For a moment, Noel thinks he may kiss him —
but Cyric is shifting, opens his mouth, wide and detached,
"... Are you the prey?" Cyric wonders, and it reverberates like depravity — something sinister, something wholly Scelerati.
Noel has no answer for him.
When the moon catches Cyric at the right angle, Noel swears he can see his shadow — not quite a man or a creature, long and dark, nipping at his heels.
—
5:30 a.m.
Snooze?
5:35 a.m.
Snooze?
—
When Noel awakes, it's with a start. His forehead feels damp with sweat, body tangled in his winter sheets. He struggles upwards, panting and running the backs of his hands against his cheeks.
"Ciro," his cat has his head cocked to the side of the room, iridescent eyes trained on the darkened corner. "Ciro, stop that."
The man follows his gaze, albeit uneasily, in an attempt to see what has caught the feline's interest. His vision is still bleary from sleep — nerves still unsettled, and he finds the longer that he stares in the darkened corner, the more that a growing feeling of discomfort fills him.
Noel averts his eyes from where the cats rest quickly, chest-thumping as his hand fumbles for the lamp in the dark.
The light from it hums and dims — and without the shadow that it casts, the feline loses interest.
'Nothing. There's nothing.'
5:40
Snooze?
The sudden vibration sends a jolt of fear down his spine, and he reaches for his alarm, viciously clicking yes. Dust particles flicker under the light next to his hand,
"Why are you always so creepy," Noel mumbles, tone as stern as he can manage, "can't you find something else to do this early?"

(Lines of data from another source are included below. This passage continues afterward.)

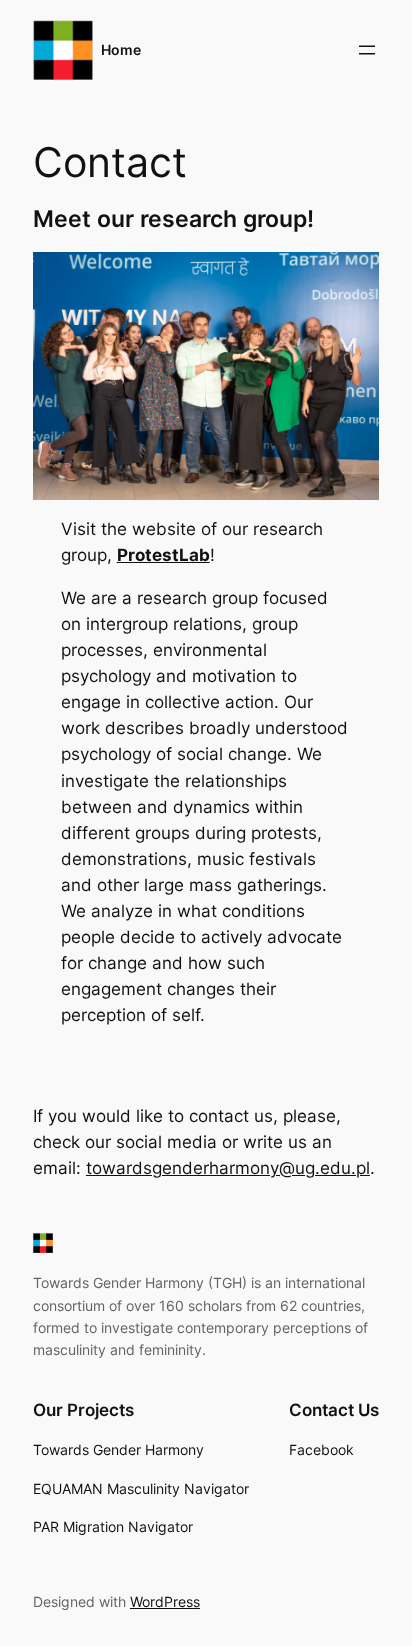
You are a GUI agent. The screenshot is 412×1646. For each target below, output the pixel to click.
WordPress (165, 1601)
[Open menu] (367, 50)
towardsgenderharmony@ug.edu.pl (228, 1168)
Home (121, 49)
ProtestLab (163, 555)
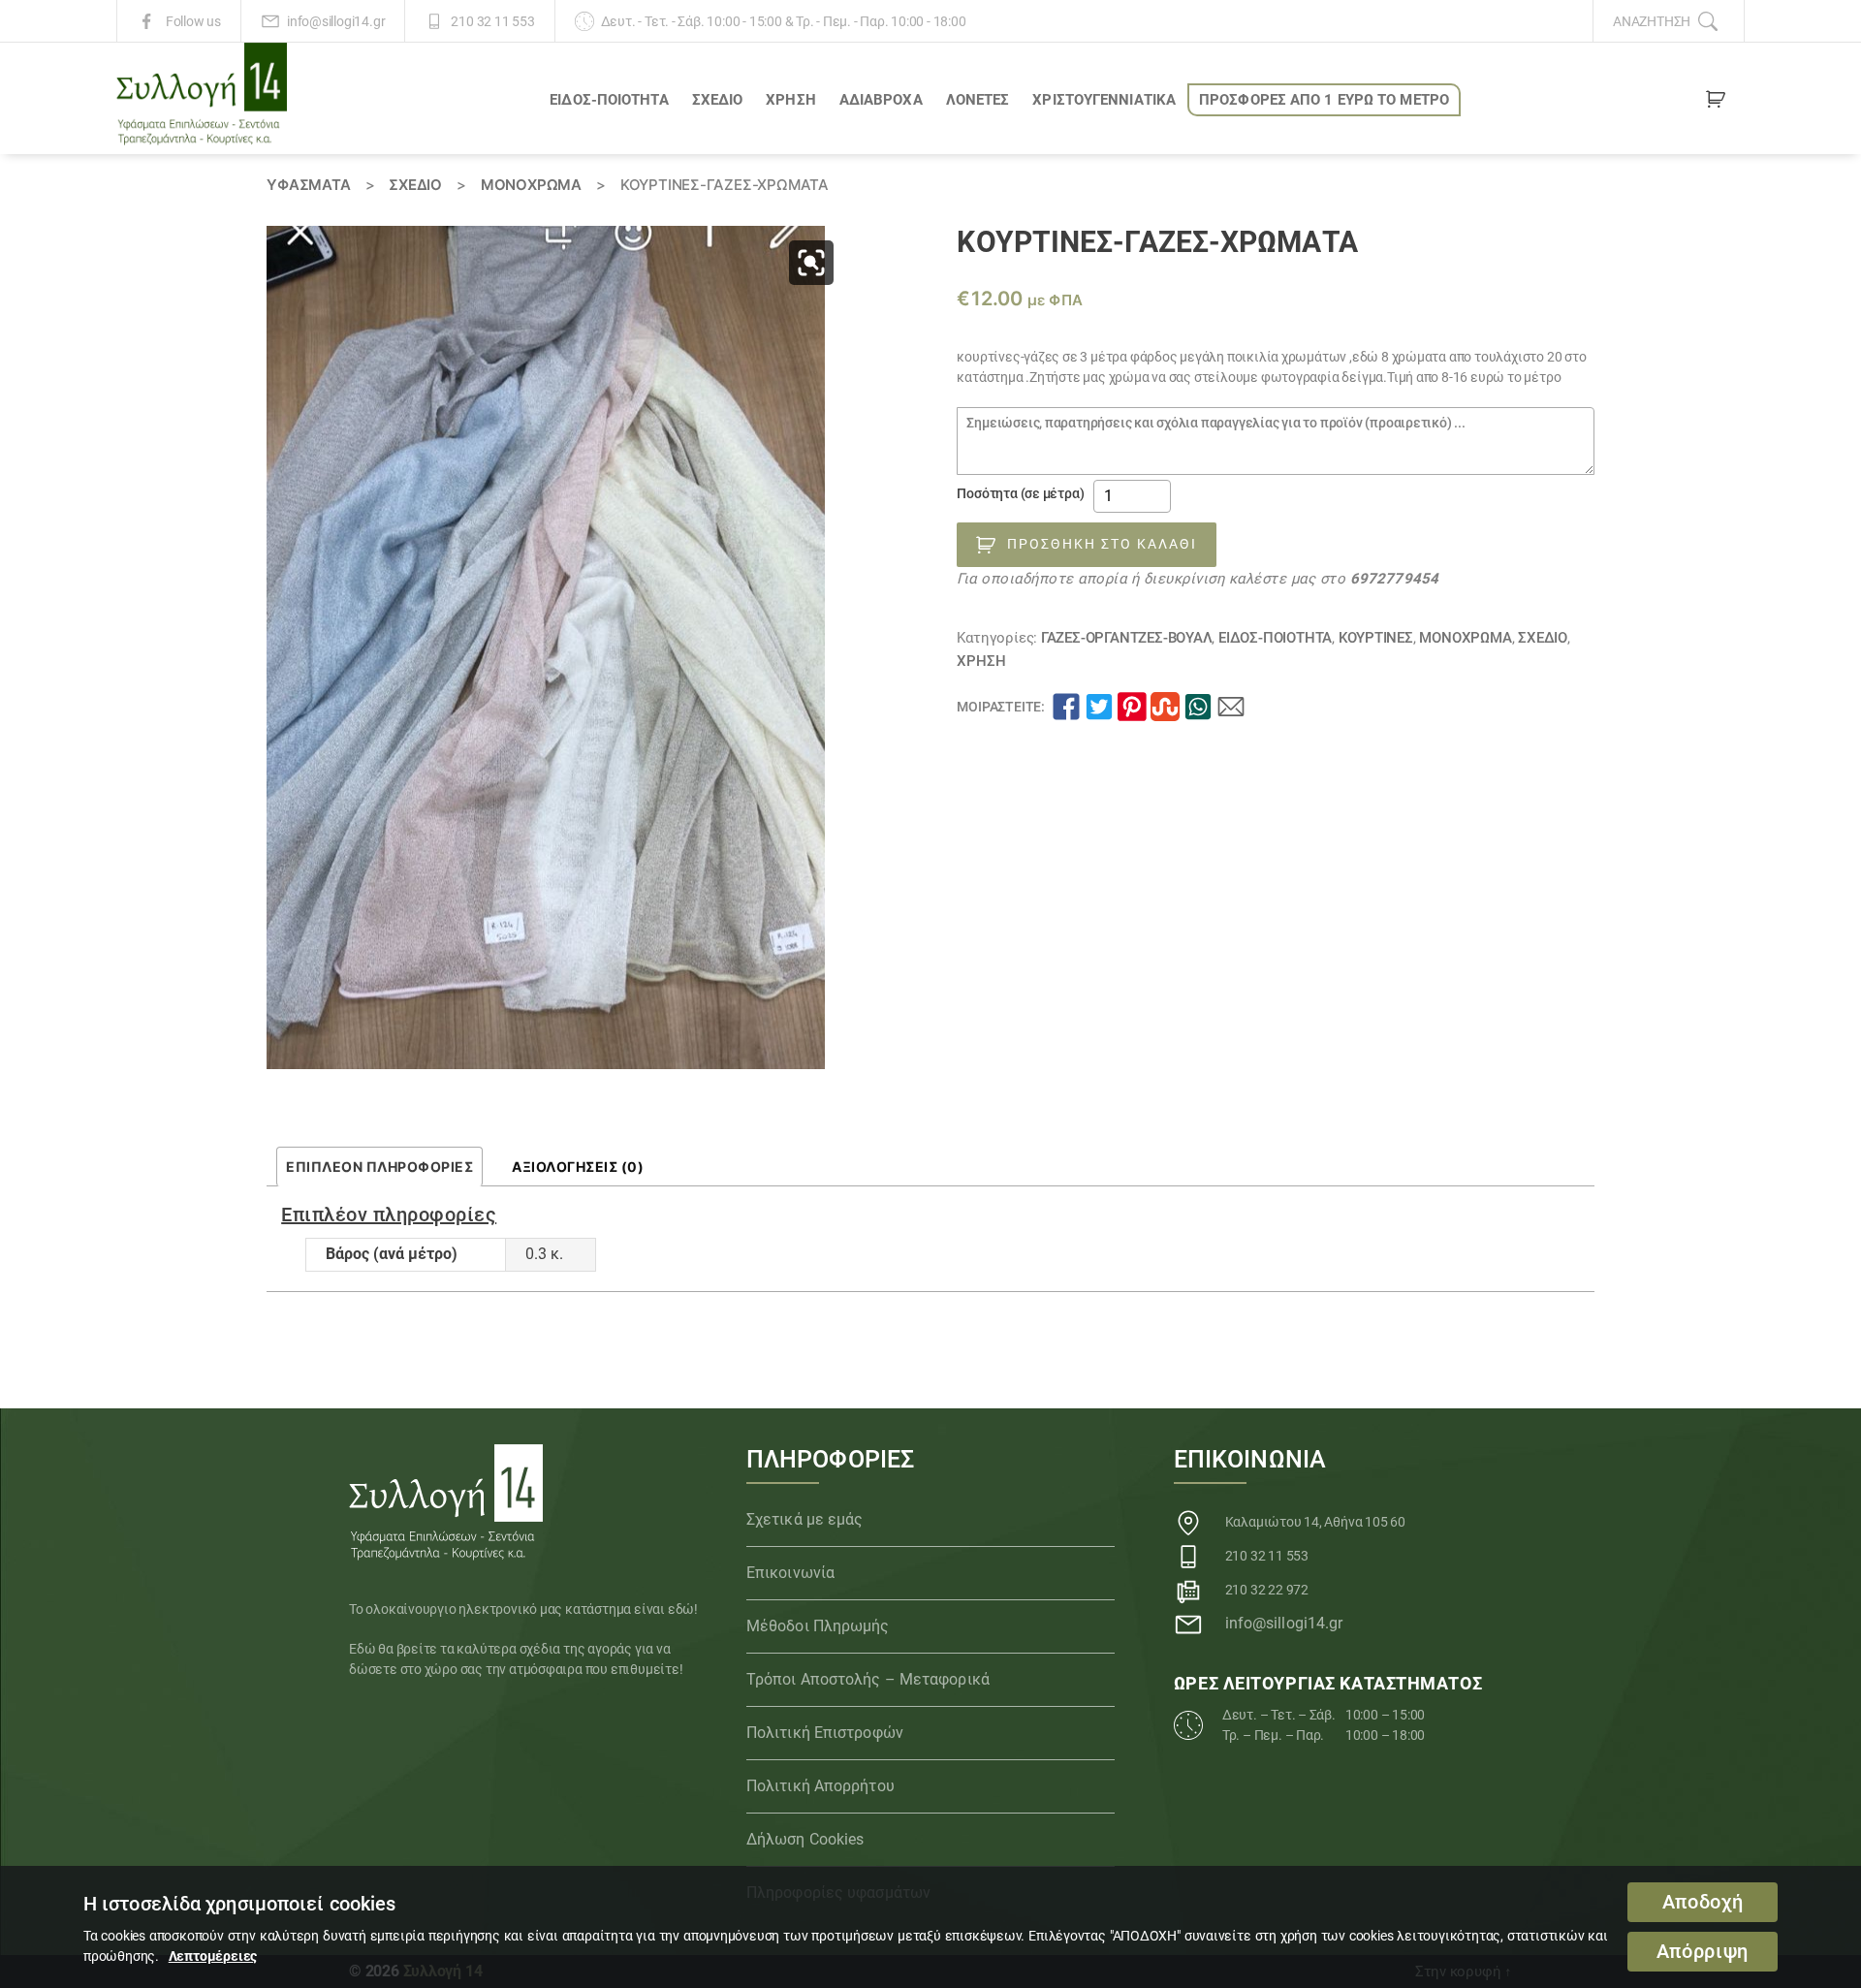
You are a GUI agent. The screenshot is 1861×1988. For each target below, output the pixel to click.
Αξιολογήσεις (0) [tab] (578, 1166)
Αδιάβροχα (881, 100)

He rubs Ciro's cheek, and the cat pushes into his fingers and stretches, less excited than his owner at the prospect of leaving the warm bed. Noel starts to smile, but just as the cat's nose presses into his palm, Ciro startles with a hiss — jumping off of the bed.
Noel blinks, stares after him for a moment, then thinks,
Temperamental cats.
Noel shrugs off his sheets, feet finally touching the floor.
I need to catch the bus, he thinks to himself, or I'll have to walk.
And walking means skirting much too close to the borderlands: daylight or no daylight, his stomach curls into itself.